Hubo una época en el que las bocadillerías no eran tan raras. Lugares donde mandaba la plancha y donde las estrellas eran el lomoqueso y sus variaciones. Lugares populares que uno se alegraba de encontrar cuando paseaba por algún barrio, porque sabía que la santa institución del bocata estaba bien protegida en esa ermita, y que por tanto era un buen lugar al que acogerse en los momentos de debilidad ante el pecado de la gula.
Y aunque aún quedan instituciones como el Conesa o algunos frankfurts diseminados por la ciudad, la hamburguesa gourmet comida como excepción ha ganado terreno al bocata como alimento diario. Festín parece querer oponerse a ello y muestra que la cultura del bocadillo sobrevive.
Encontrarse el local es una alegría, porque es un descubrimiento. Un sitio discreto, bonito pero con poco bombo, en un callejón del Borne profundo. Los precios también están contenidos: cada bocadillo, con sus patatas, es una comida completa, y por menos de 20 euros uno sale comido y bebido. Nada anuncia, en definitiva, que allá al fondo del local, en esa cocina que se anuncia pequeñita, se cocina gastronomía grande.
Viaje de Argentina al Borne
Los cuatro socios que abrieron el Festín en plena pandemia fueron Francisco, Germán, Pía y Cleofás, argentinos los tres primeros, brasileño el último. Con alguna experiencia en cocina, decidieron acogerse a los bocadillos típicos de una gastronomía, la argentina, que, según cómo se mire, con sus pizzas, carnes y empanadas, parece haber sido creada con la única intención de curar resacas. Los iconos de esta casa son el Bufón y el Dibujante, dos personajes esenciales para el festín. El primero es el bocadillo de milanesa, con carne empanada, salsa de tomate, huevo, lechuga y mayonesa de la casa: el bufón que hace reír a cualquiera.
Pero es en el Dibujante donde Festín muestra que se puede cocinar a lo grande haciendo bocatas. Todos los panes del lugar son caseros. Este es de patata, y viene relleno de una entraña cocinada a baja temperatura -se agradece en esta carne tensa-, cebolla al vino, setas salteadas, dos quesos distintos, canónigos y mayonesa de trufa. El resultado, obviamente, es una bomba, pero todo cierra en el bocado: el pan aguanta sin deshacerse la mezcla contundente y húmeda, la entraña se deshace en la boca y el resto de ingredientes dan el contrapunto que toca. Es la mordida, en definitiva, que convierte a Festín en un descubrimiento.

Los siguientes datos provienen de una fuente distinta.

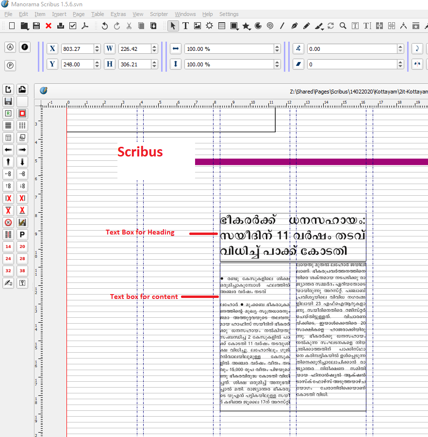
Task: Decrease the Height spinner value
Action: (154, 66)
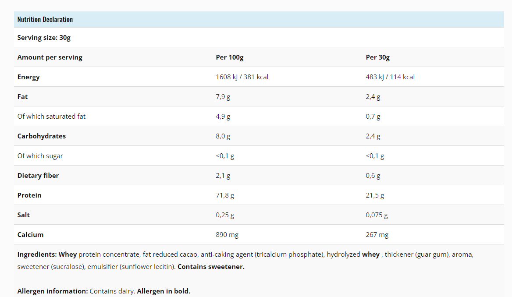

En el resto de la carta están las paradas del viaje en Barcelona, o sea, en el mundo. Pollo frito marinado con kefir, bocadillo de falafel, hamburguesas veganas y las smash burguers que hoy no pueden faltar en Barcelona (y que aquí están francamente ricas). Carta de bocadillos argentinos para barceloneses para que todos tengan opciones.
Un último detalle. Aunque con un bocadillo y sus patatas ya acabamos llenos, hay unos pocos entrantes para compartir. El mismo viaje: provoleta argentina, bravas barcelonesas. La primera es deliciosa, pero a segunda explica por qué Festín vale la pena.
Frente a las bravas desganadas de tantos sitios de la ciudad de las bravas, aquí las patatas se asan en el horno hasta tostarlas, para luego cortarlas en gajos con un cuchillo de sierra que hace que la piel se separe un poco de la patata. Al freírla, la patata pre-asada queda tierna, y los gajos de piel se tuestan por su cuenta dejando un crujiente que aguanta mejor que nada el peso de las salas caseras, un allioli untuoso y una picante justa. Unas bravas adictivas de argentinos para barceloneses que demuestran, como sus bocatas, que hay vida en las bocadillerías de la ciudad, que hay descubrimientos para hacer en los lugares discretos y que la gastronomía grande cabe en el espacio pequeño que hay entre dos panes.